As descargas periódicas epileptiformes lateralizadas (PLEDs), espículas ou ondas agudas que se repetem em intervalos algo regulares, costuma estar associada à(s)
- A)doenças agudas em pacientes críticos.
Correta: PLEDs são tipicamente associadas a lesões cerebrais agudas ou subagudas em pacientes críticos, como AVC, encefalite e outras agressões focais.
- B)catatrenia.
Errada: catatrenia é um distúrbio respiratório do sono com gemido expiratório, sem relação com esse padrão de EEG.
- C)hiperssonias.
Errada: hipersonias causam excesso de sono, mas não explicam descargas epileptiformes lateralizadas no EEG.
- D)parassonias.
Errada: parassonias são comportamentos anormais do sono, como sonambulismo e terrores noturnos, e não esse achado eletroencefalográfico.
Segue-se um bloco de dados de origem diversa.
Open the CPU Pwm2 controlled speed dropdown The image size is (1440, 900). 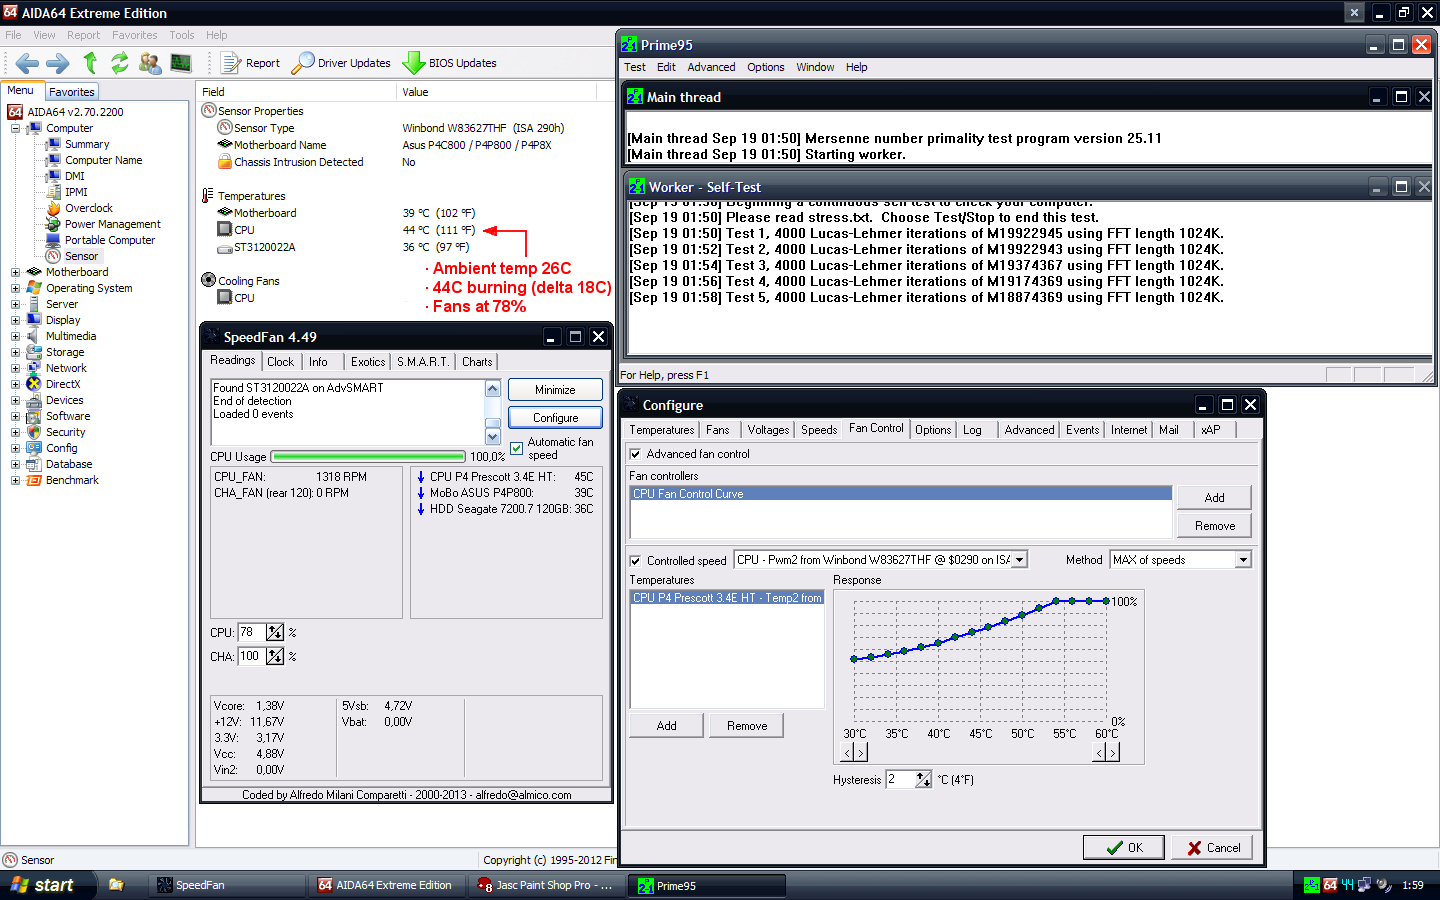pos(1019,560)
- E)apneia obstrutiva do sono.
Errada: apneia obstrutiva do sono é um distúrbio respiratório do sono, sem associação típica com PLEDs.
Gabarito: A
As PLEDs, ou descargas periódicas epileptiformes lateralizadas, são padrões do EEG que aparecem como espículas ou ondas agudas repetidas de forma relativamente regular em um hemisfério. Em prova, isso acende uma luz amarela bem forte: costuma indicar lesão cerebral focal aguda ou subaguda, especialmente em pacientes graves, como em AVC isquêmico recente, encefalite, tumor, infecção do SNC ou outras agressões agudas ao cérebro. A ideia central é simples: quando o cérebro está sofrendo uma agressão importante e localizada, ele pode responder com esse padrão elétrico anormal. Por isso, PLEDs não são um achado ligado a distúrbios do sono, mas sim a doença neurológica aguda, muitas vezes em contexto de UTI ou emergência. Elas podem até se associar a crises convulsivas ou risco aumentado de epileptogênese, mas o ponto da questão é a associação com quadro agudo em paciente crítico. Então, o gabarito A está correto porque descreve exatamente o cenário clássico das PLEDs: doenças agudas em pacientes críticos. É o tipo de achado que faz o examinador pensar em sofrimento cerebral focal recente, e não em um distúrbio comportamental ou respiratório do sono. Se você viu um EEG com descargas periódicas lateralizadas, pense primeiro em lesão cerebral aguda e paciente internado, não em ronco, sonolência ou parassonia. Aqui a banca quer que você reconheça o valor semiológico do padrão eletroencefalográfico.